As climbers we all need to take ownership in the ability to problem-solve and be self-sufficient at the crag and in the mountains. This starts by critically thinking about what gear we carry on a given objective. For example, I choose to use an assisted-braking device (such as the Petzl Grigri) for top-roping, sport routes, and gym climbing because of the added security and comfort for holding and lowering a climber. In the mountains and on traditionally protected climbs I use an auto-blocking device (such as the Black Diamond ATC Guide or Petzl Reverso) because it is lighter, much more multifunctional, and it allows the rope to slip a bit when catching a fall, helping to reduce impact forces. Another example: I use accessory cord to tie my chalk bag around my waist, so I always have a cord I can easily convert into a prusik if I need to back up a lower or rappel.

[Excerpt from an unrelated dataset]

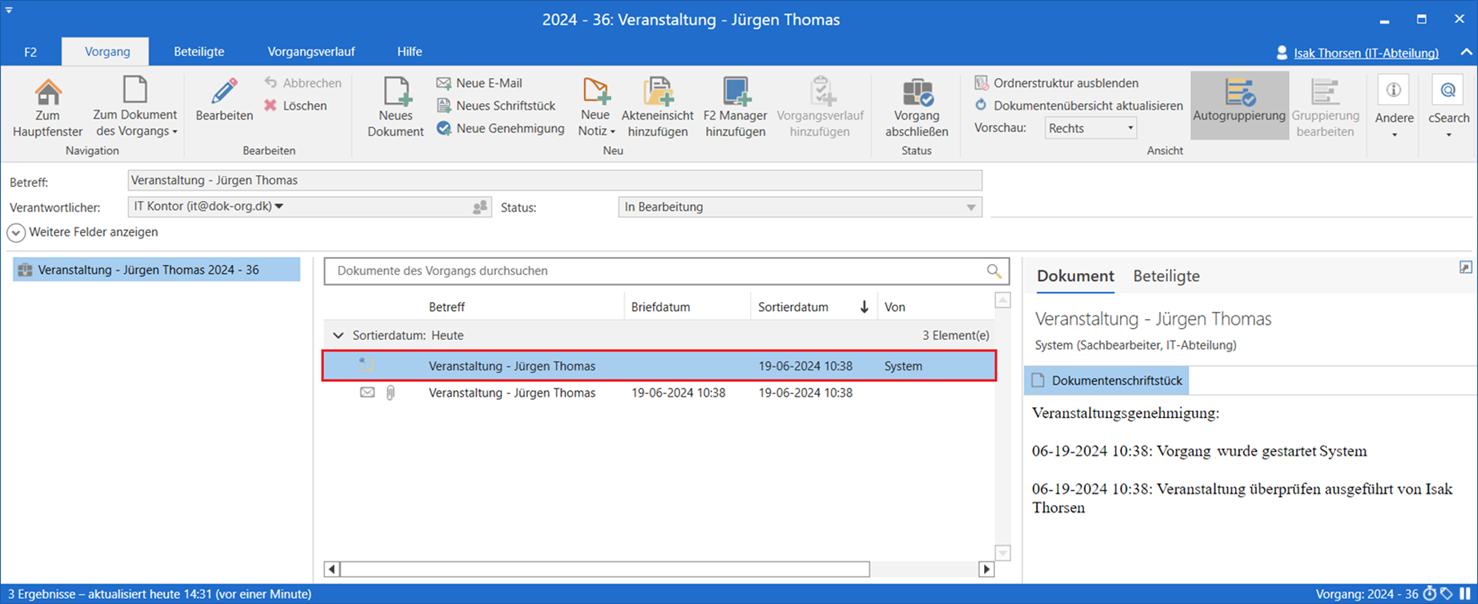
Task: Open the Vorschau dropdown set to Rechts
Action: tap(1090, 128)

In addition to my harness, protection, quickdraws, and shoulder-length slings, here’s what I typically carry on most multi-pitch climbs, giving me the tools to deal with most situations that might arise:
Small knife or multi-tool
Auto-blocking belay/rappel device with 2 locking carabiners
2–3 extra locking carabiners
5–7mm* cord to tie on chalk bag, doubling as a prusik cord
5–7mm*, 18-foot cordelette with a non-locking carabiner
Two 48” slings, each with a non-locking carabiner
1 extra 5–7mm*, 18-foot cordelette with rappel rings (for multi-pitch alpine routes)
24” nylon sling for racking gear
As a general rule, a cord or cordelette needs to be 2–3mm smaller than the climbing rope in order to provide adequate friction for a prusik.
Since we are somewhat limited in the amount of gear we carry on a given objective, it makes sense to maximize our understanding of the gear we typically use. One of the most utilitarian pieces of modern equipment is a belay/rappel device with an auto-blocking option, like the BD ATC Guide, Petzl Reverso, or similar. This single piece of equipment has a variety of uses, including the following:
- Standard belay from harness
- Auto-blocking belay from an anchor
- Lower from anchor with increasing friction (see Figure 3)
- Lower from anchor with a backup (see Figure 2)
- Simple 3:1 hauling system
All of these skills and techniques should be practiced and perfected at your house, in the climbing gym, or at the local crag, in a setting that has minimal consequences if you get it wrong. And please take the time to read the instruction manuals that come with your equipment. They are packed with invaluable information and tips.
Through time, practice, observation, and reflection we start developing the necessary skills to be a truly competent partner, with the skills to use an alternative system when we, or our partner, can no longer climb, belay, lower, or rappel due to circumstances. I know for certain that we cannot possibly plan for everything that might happen in the mountains, but we all have a responsibility to our partner and the entire climbing community to be as prepared as possible when unexpected situations do arise.